Ahora, en marzo de 2009, no tengo la menor duda que, por desgracia, todavía tengamos que contemplar mayores cuotas de destrucción a todos los niveles, pero igual para entonces ya sea demasiado tarde. A pesar de todo, quiero pensar que puede ser posible que los gobernantes acaben por entrar en razón. Claro está que para que eso suceda será imprescindible establecer un nuevo sistema que entierre para siempre los procedimientos empleados hasta el presente. Habrá que asumir que la globalización –maldita palabra–, ha dado unos resultados nefastos. Será preciso admitir que el liberalismo económico ha sido equivalente al efecto que hace la gasolina sobre un fuego, y que por tanto vuelvan a ser los estados quienes tomen la iniciativa. Y sobre todo, será de todo punto imprescindible retomar la senda de la realidad del valor de las cosas, al margen de los especuladores de Wall Street o de cualquier otro reducto de similar catadura moral.
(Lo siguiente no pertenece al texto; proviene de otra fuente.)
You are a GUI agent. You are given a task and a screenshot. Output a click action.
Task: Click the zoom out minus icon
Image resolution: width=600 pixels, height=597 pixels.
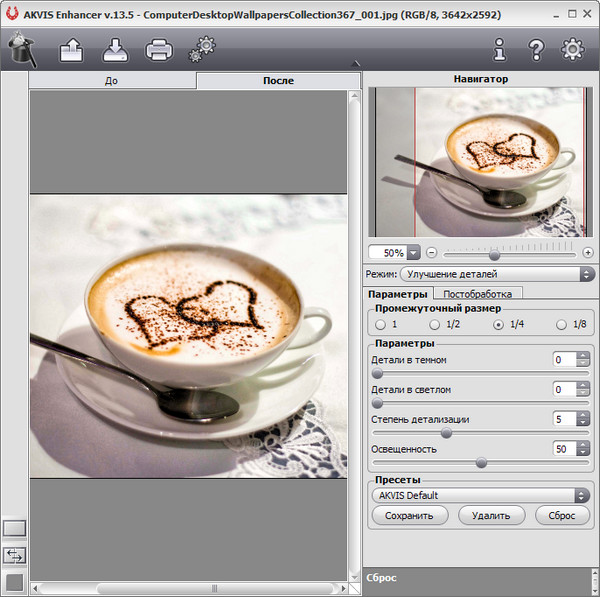click(x=432, y=253)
Habrá que volver a redefinir conceptos tan elementales como la economía real. Será imprescindible desterrar cualquier pragmatismo surrealista que contenga elementos tan nocivos como la especulación, los dividendos, las plusvalías o los ratios ponderados de beneficios. Y por el contrario, tendremos que apresurarnos a estudiar nuevas asignaturas en las que no quepan más interpretaciones que la justicia social, la solidaridad y el sentido común. Posiblemente no obtendremos la comprensión de las generaciones venideras, pero al menos lo habremos intentado.